** Required action **
Beginning with the line containing "Where should I click to: Expand the collapsed" and ending at the last line of the data, set down every line exactly, leaving out all pictures.

** Supplied material **
Content starts
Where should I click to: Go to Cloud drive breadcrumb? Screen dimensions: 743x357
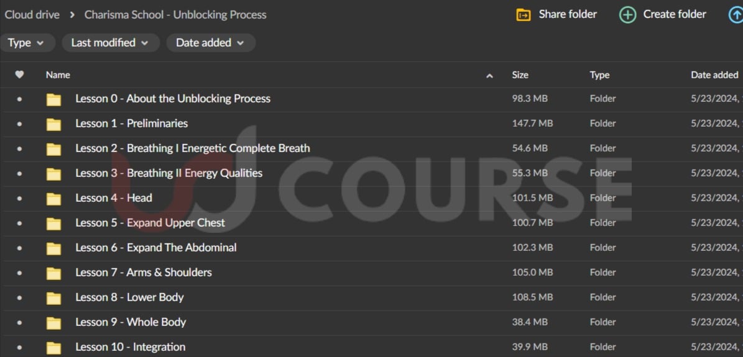click(32, 15)
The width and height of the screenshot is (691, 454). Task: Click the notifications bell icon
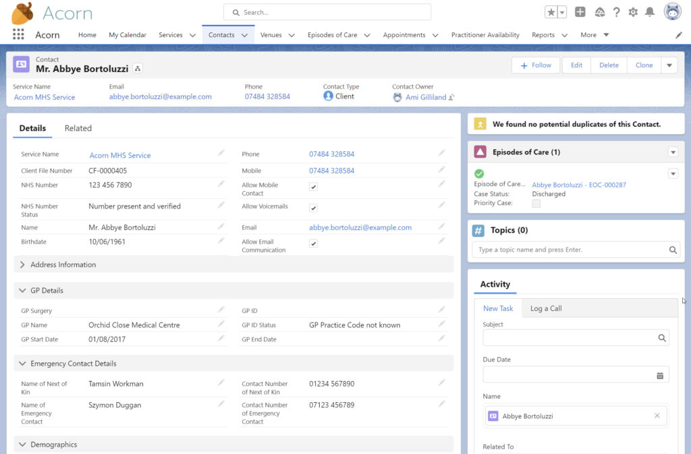650,12
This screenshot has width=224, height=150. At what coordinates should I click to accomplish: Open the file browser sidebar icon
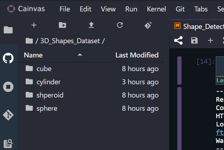(x=8, y=30)
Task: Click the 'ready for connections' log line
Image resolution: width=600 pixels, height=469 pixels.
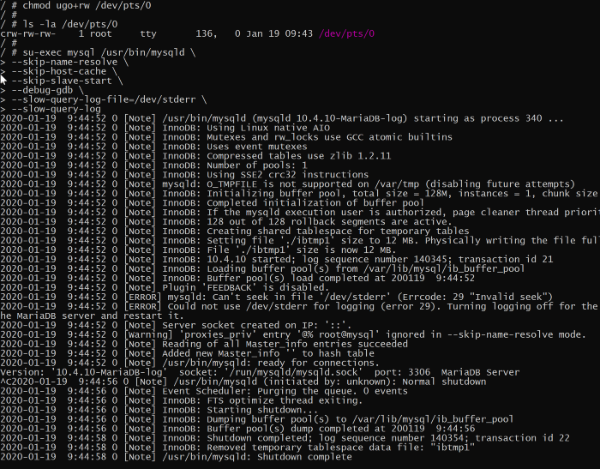Action: (x=189, y=363)
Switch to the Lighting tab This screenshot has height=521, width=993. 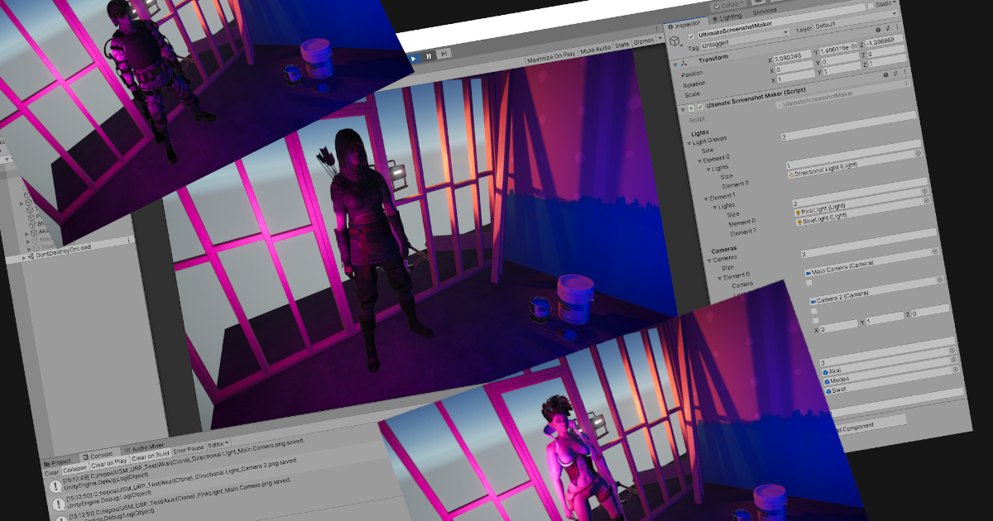[x=728, y=16]
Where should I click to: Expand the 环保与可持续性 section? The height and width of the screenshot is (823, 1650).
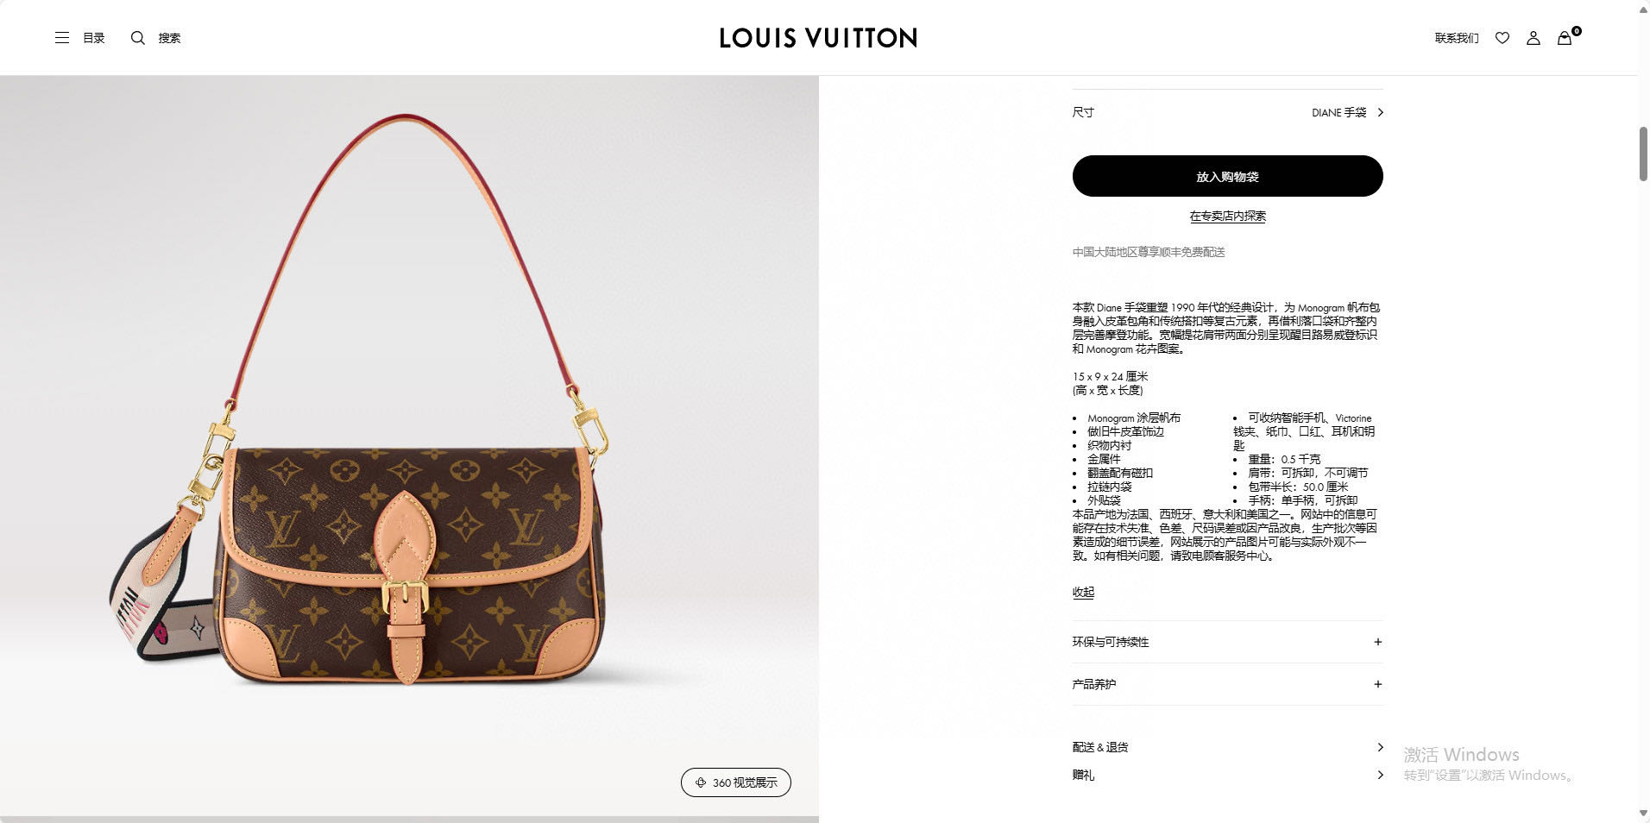point(1227,642)
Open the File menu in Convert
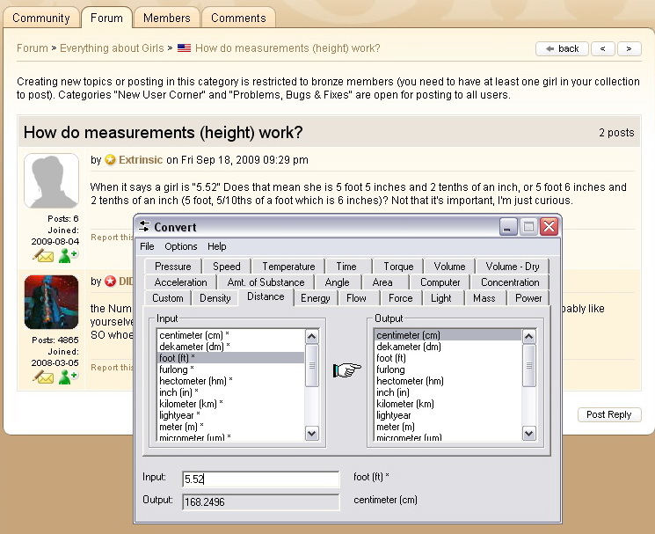 [147, 246]
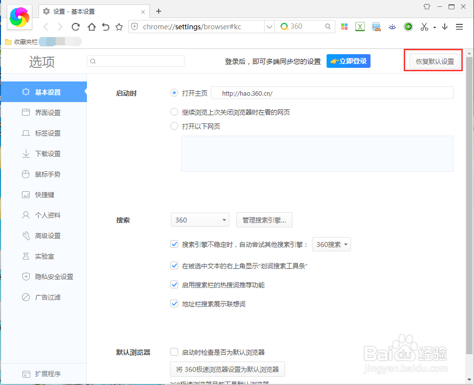The width and height of the screenshot is (474, 385).
Task: Enable eye-protection mode icon
Action: click(392, 27)
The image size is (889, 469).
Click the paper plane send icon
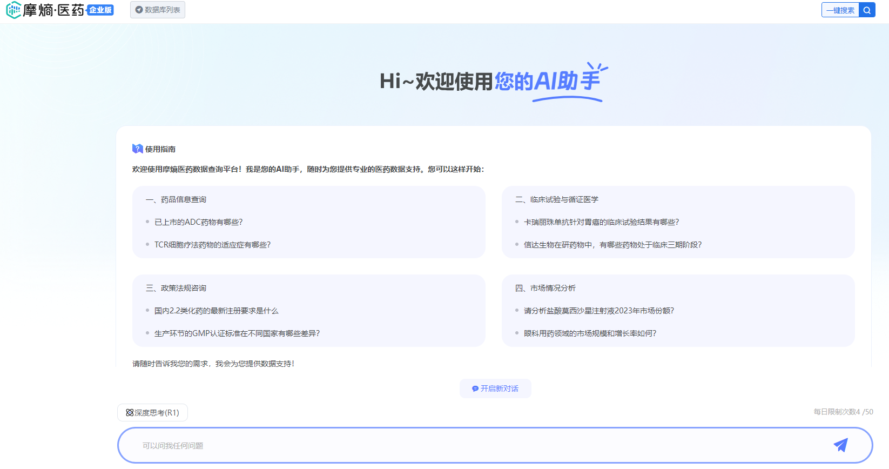point(840,445)
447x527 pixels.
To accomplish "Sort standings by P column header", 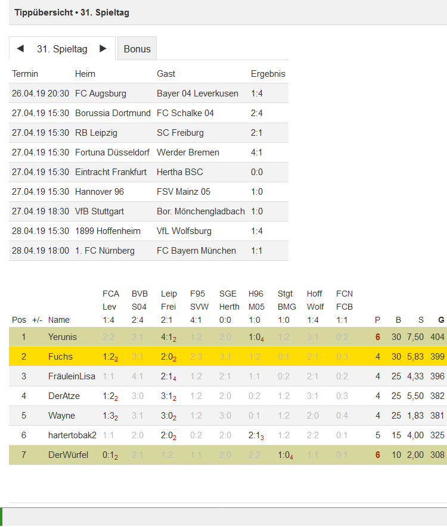I will point(377,320).
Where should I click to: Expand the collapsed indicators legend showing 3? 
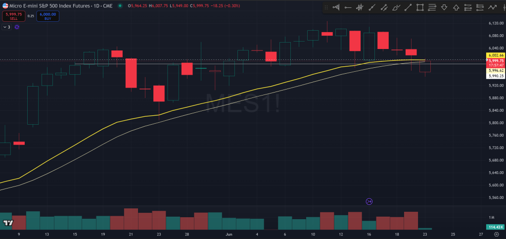click(x=7, y=27)
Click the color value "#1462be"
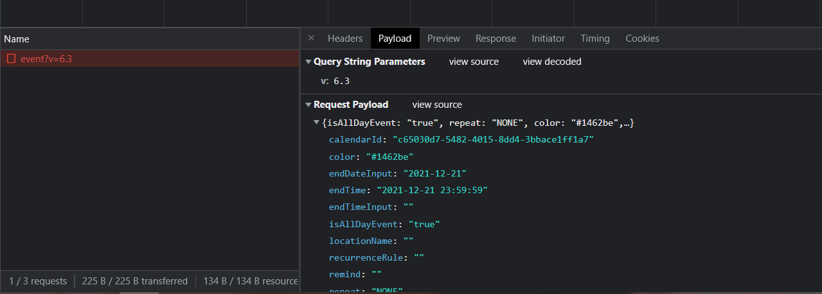 pyautogui.click(x=389, y=157)
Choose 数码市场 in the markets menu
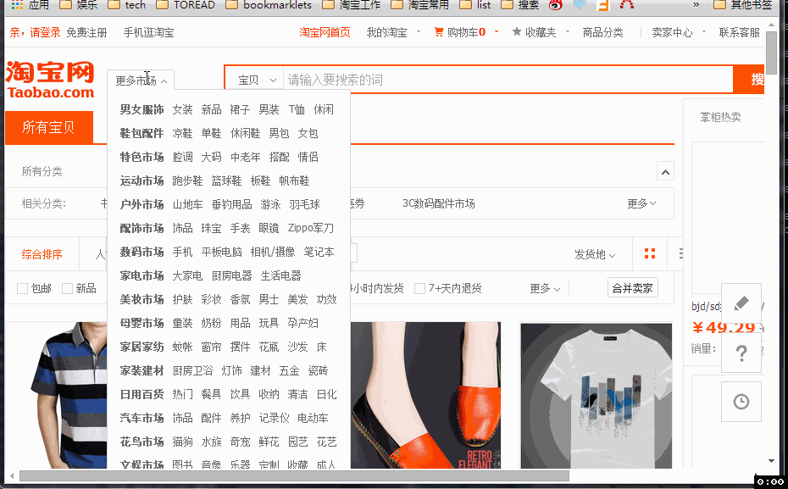 (x=142, y=252)
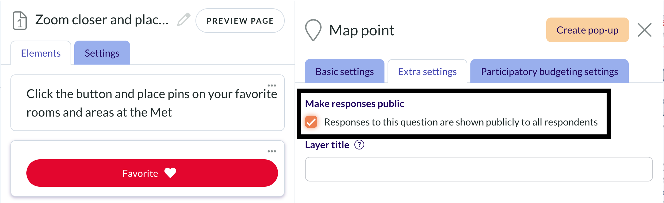This screenshot has height=203, width=664.
Task: Click the Preview Page button
Action: pos(240,21)
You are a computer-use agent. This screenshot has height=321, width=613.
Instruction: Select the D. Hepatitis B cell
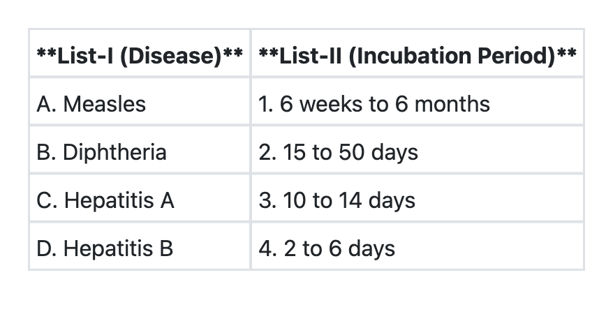click(x=140, y=248)
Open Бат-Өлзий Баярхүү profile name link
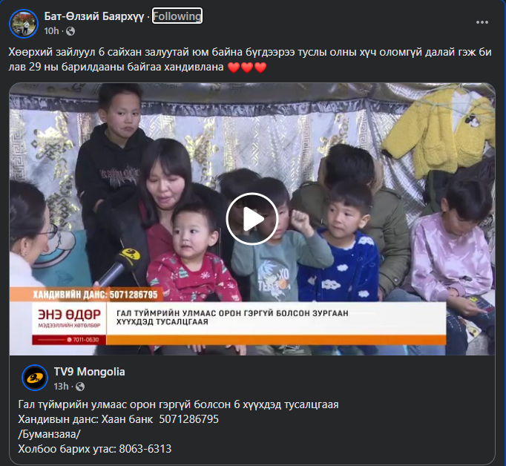Screen dimensions: 506x466 point(94,16)
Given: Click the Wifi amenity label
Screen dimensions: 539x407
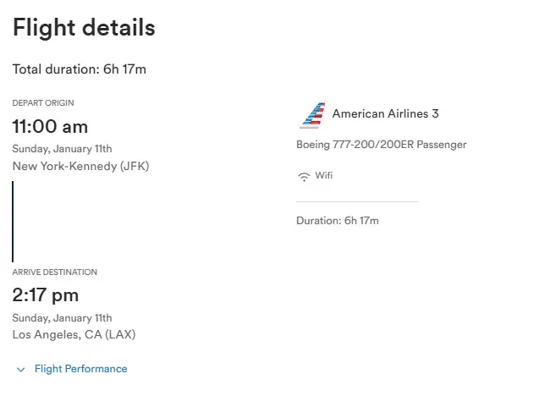Looking at the screenshot, I should click(324, 176).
Content ends
** Result of the exercise **
Where should I click to: Expand the collapsed indicators legend showing 3? 
click(x=7, y=27)
Click the color value "#1462be"
 pyautogui.click(x=389, y=157)
Choose 数码市场 in the markets menu
 (x=142, y=252)
This screenshot has height=203, width=664.
Task: Click the Preview Page button
Action: pos(240,21)
You are a computer-use agent. This screenshot has height=321, width=613.
Instruction: Select the D. Hepatitis B cell
click(x=140, y=248)
Open Бат-Өлзий Баярхүү profile name link
Screen dimensions: 506x466 point(94,16)
Given: Click the Wifi amenity label
Screen dimensions: 539x407
Looking at the screenshot, I should click(324, 176).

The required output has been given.